■ **Instructions to follow**
Arrange the rows as a numbered list, starting at the first row below and ending at the row that contains "Action: (x=1380, y=314)", with both included and blank lines left out.

>> start

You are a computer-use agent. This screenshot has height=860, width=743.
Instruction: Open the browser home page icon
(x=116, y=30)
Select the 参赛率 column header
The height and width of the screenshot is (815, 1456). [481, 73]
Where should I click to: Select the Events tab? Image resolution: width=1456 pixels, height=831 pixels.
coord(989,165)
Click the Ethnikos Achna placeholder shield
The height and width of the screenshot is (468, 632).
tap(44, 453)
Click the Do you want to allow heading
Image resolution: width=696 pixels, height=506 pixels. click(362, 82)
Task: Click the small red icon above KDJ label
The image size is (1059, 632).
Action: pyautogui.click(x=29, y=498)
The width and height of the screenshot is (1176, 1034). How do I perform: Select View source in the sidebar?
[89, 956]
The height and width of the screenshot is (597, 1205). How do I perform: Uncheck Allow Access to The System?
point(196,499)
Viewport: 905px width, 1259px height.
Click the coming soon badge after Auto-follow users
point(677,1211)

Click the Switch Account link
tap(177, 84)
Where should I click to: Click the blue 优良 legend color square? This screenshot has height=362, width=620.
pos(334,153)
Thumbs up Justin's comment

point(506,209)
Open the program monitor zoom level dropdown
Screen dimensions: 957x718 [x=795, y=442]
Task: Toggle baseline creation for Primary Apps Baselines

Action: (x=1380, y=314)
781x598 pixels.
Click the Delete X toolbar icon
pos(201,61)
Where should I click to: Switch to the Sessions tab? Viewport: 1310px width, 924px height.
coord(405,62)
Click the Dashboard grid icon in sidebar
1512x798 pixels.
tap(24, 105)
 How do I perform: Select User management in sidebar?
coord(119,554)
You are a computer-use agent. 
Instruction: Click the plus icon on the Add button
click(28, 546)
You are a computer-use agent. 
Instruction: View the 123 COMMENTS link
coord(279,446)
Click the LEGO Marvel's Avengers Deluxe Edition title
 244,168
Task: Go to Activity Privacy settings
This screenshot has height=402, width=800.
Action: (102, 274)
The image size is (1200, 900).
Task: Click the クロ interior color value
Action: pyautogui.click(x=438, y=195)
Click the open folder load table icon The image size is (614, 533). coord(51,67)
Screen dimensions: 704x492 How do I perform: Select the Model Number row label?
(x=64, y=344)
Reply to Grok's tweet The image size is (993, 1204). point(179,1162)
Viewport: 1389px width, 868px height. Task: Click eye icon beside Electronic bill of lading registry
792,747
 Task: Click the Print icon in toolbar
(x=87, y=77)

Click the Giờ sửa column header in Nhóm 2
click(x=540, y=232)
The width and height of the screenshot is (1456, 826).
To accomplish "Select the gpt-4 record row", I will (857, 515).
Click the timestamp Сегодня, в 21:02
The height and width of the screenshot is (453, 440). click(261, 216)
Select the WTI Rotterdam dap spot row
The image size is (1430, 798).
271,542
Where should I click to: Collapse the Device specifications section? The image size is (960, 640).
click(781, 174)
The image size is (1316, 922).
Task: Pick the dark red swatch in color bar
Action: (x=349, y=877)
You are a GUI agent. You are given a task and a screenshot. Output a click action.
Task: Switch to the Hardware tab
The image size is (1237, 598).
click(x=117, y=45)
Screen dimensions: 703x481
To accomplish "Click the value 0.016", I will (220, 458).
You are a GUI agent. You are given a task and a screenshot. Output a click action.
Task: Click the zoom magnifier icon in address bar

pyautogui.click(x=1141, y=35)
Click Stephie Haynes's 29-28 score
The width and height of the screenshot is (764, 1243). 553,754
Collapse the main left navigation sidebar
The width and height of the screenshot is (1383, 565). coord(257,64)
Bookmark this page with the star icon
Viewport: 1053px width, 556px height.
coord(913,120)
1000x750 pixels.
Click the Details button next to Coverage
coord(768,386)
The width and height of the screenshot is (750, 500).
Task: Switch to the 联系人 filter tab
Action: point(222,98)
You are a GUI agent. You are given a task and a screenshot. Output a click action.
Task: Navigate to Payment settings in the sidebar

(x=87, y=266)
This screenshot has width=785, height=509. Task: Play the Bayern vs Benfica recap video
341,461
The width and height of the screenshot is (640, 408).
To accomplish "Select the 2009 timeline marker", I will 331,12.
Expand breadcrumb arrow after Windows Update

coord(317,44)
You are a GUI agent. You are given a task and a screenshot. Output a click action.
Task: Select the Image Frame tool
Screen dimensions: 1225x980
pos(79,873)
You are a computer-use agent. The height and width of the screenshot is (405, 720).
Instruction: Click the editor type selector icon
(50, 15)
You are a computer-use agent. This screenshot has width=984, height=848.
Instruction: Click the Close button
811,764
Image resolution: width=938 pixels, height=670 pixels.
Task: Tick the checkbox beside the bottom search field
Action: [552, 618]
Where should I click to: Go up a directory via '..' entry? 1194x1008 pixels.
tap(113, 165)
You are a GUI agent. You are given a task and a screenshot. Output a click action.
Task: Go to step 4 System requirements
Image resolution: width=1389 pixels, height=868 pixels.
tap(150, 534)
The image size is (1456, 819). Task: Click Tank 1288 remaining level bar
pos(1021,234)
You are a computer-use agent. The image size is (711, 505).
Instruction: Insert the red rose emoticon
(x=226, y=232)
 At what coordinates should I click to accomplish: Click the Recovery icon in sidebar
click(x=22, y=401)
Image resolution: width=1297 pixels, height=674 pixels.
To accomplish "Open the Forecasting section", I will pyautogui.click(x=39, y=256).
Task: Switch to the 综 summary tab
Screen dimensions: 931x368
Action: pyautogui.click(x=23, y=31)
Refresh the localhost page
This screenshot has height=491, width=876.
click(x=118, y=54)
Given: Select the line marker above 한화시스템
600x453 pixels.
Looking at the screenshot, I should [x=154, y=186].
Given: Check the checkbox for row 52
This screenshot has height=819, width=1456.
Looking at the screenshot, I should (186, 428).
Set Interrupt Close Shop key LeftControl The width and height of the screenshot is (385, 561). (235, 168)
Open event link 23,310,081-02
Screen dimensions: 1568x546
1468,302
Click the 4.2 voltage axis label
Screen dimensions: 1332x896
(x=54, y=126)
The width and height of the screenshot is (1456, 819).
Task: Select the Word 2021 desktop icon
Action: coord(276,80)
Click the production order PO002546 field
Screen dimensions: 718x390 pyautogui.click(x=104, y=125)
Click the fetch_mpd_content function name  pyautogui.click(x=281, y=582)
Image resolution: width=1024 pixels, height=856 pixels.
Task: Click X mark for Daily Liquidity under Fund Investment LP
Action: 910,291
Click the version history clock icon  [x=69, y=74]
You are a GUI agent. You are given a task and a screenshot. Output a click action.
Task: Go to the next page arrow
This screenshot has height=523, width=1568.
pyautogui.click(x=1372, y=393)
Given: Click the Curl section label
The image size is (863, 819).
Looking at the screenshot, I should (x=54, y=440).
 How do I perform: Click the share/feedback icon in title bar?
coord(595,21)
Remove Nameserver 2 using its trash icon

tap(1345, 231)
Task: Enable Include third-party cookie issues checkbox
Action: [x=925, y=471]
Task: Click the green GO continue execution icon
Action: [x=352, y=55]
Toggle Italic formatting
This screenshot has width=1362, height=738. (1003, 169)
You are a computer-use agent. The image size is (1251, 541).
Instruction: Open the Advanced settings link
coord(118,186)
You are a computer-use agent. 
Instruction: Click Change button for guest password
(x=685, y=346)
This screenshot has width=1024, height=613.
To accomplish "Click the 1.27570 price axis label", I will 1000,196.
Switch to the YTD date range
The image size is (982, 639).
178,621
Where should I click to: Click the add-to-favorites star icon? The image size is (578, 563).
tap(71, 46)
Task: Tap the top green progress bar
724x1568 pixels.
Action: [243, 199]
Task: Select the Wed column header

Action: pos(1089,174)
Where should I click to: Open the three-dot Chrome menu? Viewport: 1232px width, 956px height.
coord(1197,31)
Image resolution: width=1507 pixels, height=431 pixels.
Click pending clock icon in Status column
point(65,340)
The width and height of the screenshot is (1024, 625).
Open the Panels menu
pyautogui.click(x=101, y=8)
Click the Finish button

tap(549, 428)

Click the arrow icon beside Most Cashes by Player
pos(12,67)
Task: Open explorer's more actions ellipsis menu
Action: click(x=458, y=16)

>> end

■ **Solution**
1. You are a computer-use agent. This screenshot has height=860, width=743.
2. Instruction: Open the browser home page icon
3. (x=116, y=30)
4. Select the 参赛率 column header
5. The height and width of the screenshot is (815, 1456). [481, 73]
6. Where should I click to: Select the Events tab? Image resolution: width=1456 pixels, height=831 pixels.
7. coord(989,165)
8. Click the Ethnikos Achna placeholder shield
9. The height and width of the screenshot is (468, 632).
10. tap(44, 453)
11. Click the Do you want to allow heading
12. Image resolution: width=696 pixels, height=506 pixels. click(362, 82)
13. Task: Click the small red icon above KDJ label
14. The image size is (1059, 632).
15. Action: pyautogui.click(x=29, y=498)
16. The width and height of the screenshot is (1176, 1034). How do I perform: Select View source in the sidebar?
17. [89, 956]
18. The height and width of the screenshot is (597, 1205). How do I perform: Uncheck Allow Access to The System?
19. point(196,499)
20. Viewport: 905px width, 1259px height.
21. Click the coming soon badge after Auto-follow users
22. point(677,1211)
23. Click the Switch Account link
24. tap(177, 84)
25. Where should I click to: Click the blue 优良 legend color square? This screenshot has height=362, width=620.
26. pos(334,153)
27. Thumbs up Justin's comment
28. point(506,209)
29. Open the program monitor zoom level dropdown
30. Screen dimensions: 957x718 [x=795, y=442]
31. Task: Toggle baseline creation for Primary Apps Baselines
32. Action: (x=1380, y=314)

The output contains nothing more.